Cycling, in other words, has become a de facto activity in the area, and Saanich appears reluctant to enforce existing prohibitions against it, a point that appears elsewhere in the minutes. “Enforcement is an issue as there are only [two] dedicated [bylaw] officers in Saanich,” it reads. This said, language that distinguishes between different categories of cycling leaves open the possibility that Saanich could introduce some regulatory regime.

One possibility could see Saanich reserve areas of the park for downhill riding and dirt jumping. Saanich could also ban cycling in Haro Woods, but create an alternative location for cyclists in the area, an option that staff appears to have rejected for “there is nothing suitable in the immediate vicinity of Haro Woods” according to the minutes.

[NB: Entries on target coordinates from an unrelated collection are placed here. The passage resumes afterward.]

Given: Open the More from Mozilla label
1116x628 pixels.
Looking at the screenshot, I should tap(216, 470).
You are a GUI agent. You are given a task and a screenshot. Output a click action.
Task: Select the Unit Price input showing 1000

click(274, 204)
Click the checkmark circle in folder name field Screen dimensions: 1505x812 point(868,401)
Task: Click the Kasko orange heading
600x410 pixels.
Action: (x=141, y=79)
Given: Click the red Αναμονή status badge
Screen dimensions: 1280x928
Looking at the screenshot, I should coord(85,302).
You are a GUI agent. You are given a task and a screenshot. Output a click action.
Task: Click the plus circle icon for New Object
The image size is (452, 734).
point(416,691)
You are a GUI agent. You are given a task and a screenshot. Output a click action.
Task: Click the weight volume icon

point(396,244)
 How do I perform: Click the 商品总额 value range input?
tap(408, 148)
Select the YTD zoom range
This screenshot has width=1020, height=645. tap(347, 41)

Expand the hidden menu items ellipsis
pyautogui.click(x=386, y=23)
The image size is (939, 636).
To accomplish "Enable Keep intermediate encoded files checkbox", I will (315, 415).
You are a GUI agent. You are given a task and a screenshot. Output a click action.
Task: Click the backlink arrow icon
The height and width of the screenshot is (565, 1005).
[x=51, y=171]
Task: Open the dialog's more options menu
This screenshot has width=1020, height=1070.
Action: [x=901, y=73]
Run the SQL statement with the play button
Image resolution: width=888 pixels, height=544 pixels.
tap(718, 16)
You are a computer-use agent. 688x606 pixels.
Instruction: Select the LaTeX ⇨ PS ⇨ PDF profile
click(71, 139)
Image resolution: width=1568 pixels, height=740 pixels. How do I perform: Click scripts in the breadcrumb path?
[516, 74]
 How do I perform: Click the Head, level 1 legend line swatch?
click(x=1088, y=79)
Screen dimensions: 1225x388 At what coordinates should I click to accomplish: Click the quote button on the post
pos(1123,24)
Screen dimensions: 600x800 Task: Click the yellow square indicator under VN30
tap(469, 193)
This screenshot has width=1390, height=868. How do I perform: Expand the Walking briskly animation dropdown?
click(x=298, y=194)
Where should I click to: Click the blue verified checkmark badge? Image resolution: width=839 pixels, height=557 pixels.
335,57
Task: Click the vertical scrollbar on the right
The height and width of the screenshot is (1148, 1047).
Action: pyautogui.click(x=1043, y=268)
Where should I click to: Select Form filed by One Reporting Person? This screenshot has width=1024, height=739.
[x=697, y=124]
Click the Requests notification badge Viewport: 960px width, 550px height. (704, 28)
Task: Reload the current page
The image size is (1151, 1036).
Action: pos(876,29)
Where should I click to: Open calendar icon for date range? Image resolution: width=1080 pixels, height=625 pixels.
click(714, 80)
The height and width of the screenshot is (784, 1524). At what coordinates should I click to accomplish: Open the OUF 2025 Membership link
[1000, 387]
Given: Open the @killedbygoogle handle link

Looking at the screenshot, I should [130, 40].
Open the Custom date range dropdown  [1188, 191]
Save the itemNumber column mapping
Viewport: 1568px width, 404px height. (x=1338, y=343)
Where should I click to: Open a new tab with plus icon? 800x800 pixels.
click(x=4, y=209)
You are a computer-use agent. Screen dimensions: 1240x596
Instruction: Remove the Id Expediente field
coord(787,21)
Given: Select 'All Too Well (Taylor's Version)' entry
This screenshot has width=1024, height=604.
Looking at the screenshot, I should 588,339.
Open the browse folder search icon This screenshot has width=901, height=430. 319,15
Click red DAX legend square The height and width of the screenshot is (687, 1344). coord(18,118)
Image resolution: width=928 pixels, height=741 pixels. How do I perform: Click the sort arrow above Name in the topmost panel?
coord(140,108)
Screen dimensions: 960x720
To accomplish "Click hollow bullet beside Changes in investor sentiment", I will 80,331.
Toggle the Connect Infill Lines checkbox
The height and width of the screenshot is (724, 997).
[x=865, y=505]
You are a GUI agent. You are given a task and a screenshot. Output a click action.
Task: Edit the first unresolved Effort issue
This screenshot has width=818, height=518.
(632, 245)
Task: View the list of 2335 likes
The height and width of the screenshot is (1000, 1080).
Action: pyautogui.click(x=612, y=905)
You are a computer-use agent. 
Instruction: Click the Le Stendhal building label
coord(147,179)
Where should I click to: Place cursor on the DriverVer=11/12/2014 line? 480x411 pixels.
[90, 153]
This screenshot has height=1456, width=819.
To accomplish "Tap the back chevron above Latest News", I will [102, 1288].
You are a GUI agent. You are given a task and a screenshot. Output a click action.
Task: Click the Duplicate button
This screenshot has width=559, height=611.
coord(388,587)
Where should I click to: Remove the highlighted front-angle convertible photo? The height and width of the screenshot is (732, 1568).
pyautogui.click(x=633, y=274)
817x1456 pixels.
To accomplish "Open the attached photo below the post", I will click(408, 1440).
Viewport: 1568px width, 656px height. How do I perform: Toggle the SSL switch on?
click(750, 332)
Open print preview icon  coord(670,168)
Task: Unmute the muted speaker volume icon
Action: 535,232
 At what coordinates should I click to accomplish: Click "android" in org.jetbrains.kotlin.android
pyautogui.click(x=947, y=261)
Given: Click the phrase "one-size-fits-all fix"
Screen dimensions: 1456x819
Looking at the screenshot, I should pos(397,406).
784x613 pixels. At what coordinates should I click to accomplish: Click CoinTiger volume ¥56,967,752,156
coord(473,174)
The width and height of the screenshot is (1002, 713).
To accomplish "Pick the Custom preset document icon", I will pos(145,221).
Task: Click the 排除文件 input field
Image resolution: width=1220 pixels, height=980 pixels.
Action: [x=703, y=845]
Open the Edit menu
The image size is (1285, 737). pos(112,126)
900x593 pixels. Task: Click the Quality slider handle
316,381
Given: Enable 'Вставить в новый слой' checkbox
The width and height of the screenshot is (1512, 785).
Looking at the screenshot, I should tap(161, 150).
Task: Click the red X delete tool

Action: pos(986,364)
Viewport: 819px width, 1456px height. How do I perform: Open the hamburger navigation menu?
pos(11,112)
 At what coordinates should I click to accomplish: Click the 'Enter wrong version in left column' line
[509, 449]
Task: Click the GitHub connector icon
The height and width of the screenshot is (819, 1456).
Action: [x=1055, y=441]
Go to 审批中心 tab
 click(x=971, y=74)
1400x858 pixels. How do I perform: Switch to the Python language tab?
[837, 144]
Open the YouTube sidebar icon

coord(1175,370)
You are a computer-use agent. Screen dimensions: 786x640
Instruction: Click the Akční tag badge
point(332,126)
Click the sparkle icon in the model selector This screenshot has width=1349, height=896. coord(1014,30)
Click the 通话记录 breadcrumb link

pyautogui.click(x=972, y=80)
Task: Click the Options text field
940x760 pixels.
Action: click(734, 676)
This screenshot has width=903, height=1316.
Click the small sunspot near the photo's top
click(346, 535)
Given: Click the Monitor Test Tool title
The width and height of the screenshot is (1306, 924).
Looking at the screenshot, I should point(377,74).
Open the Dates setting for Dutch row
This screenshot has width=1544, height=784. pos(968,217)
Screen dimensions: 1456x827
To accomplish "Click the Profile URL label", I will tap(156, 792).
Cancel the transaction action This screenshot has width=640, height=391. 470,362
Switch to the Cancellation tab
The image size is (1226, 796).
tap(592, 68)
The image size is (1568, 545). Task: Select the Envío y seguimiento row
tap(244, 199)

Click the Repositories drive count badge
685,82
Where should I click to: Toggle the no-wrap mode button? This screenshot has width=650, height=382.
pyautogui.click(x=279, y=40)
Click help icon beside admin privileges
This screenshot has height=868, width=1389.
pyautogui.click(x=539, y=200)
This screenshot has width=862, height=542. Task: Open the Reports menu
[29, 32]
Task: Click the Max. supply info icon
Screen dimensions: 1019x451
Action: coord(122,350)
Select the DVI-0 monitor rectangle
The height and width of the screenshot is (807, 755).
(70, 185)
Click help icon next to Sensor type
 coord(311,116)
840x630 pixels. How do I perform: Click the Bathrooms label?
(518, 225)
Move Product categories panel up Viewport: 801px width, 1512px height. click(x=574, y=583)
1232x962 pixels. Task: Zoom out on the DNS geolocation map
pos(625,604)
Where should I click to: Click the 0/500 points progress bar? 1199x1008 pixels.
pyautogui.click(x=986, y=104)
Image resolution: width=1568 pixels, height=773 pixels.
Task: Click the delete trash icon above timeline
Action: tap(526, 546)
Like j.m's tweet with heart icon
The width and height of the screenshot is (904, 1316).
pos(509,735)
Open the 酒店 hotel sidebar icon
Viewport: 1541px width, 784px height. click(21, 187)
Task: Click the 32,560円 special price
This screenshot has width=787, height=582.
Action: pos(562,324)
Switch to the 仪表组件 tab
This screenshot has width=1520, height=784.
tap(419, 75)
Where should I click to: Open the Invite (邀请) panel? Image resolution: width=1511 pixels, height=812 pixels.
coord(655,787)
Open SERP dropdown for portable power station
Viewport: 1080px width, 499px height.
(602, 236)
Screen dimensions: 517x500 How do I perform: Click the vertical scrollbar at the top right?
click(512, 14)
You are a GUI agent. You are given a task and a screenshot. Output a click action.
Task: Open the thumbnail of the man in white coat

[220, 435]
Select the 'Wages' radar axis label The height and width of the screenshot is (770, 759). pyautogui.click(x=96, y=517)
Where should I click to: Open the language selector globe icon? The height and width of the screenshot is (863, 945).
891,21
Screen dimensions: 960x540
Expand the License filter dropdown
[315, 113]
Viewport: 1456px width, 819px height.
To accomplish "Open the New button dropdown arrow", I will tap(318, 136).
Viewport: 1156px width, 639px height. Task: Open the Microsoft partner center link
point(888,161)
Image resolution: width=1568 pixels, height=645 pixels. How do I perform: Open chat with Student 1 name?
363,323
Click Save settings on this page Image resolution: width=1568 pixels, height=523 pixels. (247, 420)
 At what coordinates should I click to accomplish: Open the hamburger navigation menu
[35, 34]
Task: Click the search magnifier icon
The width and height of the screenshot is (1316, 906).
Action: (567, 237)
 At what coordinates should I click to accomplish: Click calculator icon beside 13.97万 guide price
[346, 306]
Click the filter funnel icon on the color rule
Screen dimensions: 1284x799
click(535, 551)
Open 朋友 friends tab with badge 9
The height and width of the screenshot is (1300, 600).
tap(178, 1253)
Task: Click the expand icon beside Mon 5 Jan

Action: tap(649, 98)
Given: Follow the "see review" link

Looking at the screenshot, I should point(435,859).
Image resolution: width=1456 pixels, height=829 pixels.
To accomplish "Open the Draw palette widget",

The minutes also offer insights, albeit filtered, into the thinking of local cyclists who use the park, a group, whose members have so far remained silent, at least publicly.

According to the minutes, Saanich met with unidentified “representatives from the cycling community” in mid-March. Cyclists using Haro Woods represent a “diverse group” of individuals from “young and older adults,” who “care about pedestrians and the environment.”

According to the minutes, the “cycling community would be grateful if allowed to use specific areas.”

Saanich staff have said it could take months until the current round of public input has wrapped against the backdrop of growing opposition to cycling in Haro Woods. Saanich staff have also faced accusations of rigging the process in favour of cycling, charges Saanich has denied.

The question of allowing bicycles in Haro Woods has also resonated beyond the immediate neighbourhood. According to the minutes, Mount Douglas and Madrona Farm have witnessed a “[noticeable] increase in cycling.” The committee also heard from attending members of the public that biking “is impacting the use of the area by local daycares.”

The Saanich News has reached out to Saanich staff and will update story as comments become available.